The four union members lost to the layoffs will receive severance packages comparable to the buyouts some staff members took and four months of healthcare coverage. Newspapers of New England also agreed to give priority to former employees if the company were to rehire for the positions lost, Dunau said.

“Obviously what rehiring looks like and how that happens is based on economic recovery and the amount of community support the newspaper gets,” Dunau said. “If you care about the Gazette, you should care about its workers and care about its product too.”

“Hard to describe how devastating this is to us. Brooke’s edits make good work great and she ALWAYS supported us as reporters and colleagues.” reporter Dusty Christensen said on Twitter. “When will the cuts stop?”
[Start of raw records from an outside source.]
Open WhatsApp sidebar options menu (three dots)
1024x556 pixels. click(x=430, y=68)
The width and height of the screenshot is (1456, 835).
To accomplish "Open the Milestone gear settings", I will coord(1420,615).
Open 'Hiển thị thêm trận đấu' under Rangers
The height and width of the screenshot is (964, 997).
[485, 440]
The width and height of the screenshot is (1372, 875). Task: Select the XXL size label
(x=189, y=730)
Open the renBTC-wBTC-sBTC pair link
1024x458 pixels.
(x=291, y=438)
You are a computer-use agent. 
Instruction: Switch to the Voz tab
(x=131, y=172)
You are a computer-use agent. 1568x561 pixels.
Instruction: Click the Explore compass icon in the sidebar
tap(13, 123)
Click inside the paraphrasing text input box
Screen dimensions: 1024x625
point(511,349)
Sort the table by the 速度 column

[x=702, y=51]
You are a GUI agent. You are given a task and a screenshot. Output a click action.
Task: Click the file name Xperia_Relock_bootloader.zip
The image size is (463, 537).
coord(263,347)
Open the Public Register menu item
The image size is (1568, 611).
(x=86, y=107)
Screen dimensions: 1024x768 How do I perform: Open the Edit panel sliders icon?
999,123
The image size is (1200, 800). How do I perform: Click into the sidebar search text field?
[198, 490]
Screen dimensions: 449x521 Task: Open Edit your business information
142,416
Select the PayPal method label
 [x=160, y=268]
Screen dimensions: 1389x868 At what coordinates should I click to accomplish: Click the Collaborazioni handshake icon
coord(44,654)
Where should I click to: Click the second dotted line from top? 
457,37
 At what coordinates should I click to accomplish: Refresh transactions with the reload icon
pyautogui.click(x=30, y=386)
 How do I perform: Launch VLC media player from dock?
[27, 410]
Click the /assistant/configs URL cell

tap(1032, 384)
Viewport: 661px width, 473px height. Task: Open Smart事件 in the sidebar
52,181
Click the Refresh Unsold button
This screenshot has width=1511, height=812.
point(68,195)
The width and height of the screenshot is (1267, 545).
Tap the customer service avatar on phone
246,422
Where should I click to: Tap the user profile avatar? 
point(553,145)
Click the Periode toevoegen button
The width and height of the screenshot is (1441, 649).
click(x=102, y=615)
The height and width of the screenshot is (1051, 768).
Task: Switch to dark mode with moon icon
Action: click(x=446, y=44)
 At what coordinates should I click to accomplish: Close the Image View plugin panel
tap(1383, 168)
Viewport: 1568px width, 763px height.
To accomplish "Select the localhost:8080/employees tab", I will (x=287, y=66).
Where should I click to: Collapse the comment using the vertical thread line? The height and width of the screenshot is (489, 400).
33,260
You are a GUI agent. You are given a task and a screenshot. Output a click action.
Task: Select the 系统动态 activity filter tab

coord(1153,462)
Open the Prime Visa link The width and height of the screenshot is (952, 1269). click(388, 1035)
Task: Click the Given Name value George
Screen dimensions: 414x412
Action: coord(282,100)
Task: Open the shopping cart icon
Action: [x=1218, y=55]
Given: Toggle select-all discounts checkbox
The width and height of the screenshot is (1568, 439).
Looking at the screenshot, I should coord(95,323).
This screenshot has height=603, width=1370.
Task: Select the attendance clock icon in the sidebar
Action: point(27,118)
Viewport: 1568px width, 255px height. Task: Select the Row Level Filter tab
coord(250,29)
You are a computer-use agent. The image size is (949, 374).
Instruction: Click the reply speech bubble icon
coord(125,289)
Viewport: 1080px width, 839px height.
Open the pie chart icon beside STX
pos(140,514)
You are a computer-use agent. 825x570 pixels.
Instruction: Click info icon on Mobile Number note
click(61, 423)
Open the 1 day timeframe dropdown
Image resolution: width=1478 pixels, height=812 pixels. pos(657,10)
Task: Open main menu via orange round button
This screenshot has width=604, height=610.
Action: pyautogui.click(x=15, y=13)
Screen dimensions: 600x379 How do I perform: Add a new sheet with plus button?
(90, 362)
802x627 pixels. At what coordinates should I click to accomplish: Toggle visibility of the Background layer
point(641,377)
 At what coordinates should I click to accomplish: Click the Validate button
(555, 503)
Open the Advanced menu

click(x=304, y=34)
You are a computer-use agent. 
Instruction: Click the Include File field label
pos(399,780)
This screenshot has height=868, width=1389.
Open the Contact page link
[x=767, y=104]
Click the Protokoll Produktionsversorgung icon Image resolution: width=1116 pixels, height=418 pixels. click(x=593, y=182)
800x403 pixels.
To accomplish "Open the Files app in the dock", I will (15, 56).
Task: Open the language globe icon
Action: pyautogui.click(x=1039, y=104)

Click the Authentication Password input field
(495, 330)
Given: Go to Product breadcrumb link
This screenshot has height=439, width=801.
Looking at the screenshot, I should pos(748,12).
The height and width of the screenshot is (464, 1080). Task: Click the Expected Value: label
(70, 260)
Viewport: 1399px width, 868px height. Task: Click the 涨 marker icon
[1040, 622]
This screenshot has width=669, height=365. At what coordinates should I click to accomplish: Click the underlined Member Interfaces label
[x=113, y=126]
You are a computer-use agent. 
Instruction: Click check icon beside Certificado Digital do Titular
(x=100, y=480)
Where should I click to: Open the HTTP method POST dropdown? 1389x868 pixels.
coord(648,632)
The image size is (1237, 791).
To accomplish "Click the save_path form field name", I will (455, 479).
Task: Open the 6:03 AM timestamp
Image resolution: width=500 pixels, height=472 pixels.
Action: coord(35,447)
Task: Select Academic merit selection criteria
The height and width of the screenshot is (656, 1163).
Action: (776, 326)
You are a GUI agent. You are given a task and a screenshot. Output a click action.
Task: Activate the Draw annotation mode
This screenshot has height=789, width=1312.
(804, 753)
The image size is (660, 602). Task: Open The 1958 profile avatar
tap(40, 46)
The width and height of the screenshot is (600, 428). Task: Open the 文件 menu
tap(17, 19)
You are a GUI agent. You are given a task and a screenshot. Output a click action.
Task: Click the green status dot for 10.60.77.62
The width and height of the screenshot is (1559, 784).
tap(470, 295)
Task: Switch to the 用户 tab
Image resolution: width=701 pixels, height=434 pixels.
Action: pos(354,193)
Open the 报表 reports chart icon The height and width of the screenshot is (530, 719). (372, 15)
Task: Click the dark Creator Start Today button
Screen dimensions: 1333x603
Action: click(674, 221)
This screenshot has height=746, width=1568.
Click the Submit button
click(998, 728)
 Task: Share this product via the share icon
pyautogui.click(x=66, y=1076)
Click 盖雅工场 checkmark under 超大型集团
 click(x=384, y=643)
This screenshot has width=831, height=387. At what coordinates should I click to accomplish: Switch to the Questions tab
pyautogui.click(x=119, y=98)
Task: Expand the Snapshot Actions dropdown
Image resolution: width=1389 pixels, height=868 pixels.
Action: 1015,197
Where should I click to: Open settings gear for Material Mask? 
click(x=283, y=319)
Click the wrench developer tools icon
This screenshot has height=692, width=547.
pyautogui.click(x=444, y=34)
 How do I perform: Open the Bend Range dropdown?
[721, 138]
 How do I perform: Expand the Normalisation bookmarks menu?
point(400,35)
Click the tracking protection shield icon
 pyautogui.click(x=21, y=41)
Hauser declined to comment on how the changes would impact the quality of the papers, but emphasized the importance of an accessible and civic-minded approach to news coverage. In a tweet she said that local news providers in general need to look “beyond bandaids” towards more sustainable business models and nonprofit ventures.

“Generally the local news landscape is having a really hard time right now and people aren’t really making that much of a profit.” She suggested, “Why not try something new?”

“I’d like to see a future where local news is free, where it’s made accessible to the public, where paywalls are taken down, where people can get the news they need to know in an accessible way and where more newsrooms are nonprofits,” she said.

This story has been updated to reflect that Hauser was the first permanent editor in chief of the Gazette. Debra Scherban Dion was the first female editor in chief, serving as interim editor from February through August of 2018. 

Will Meyer contributed reporting.

Sarah Robertson is a freelance reporter who worked as a staff writer for the Daily Hampshire Gazette and Athol Daily News between 2017 and 2019.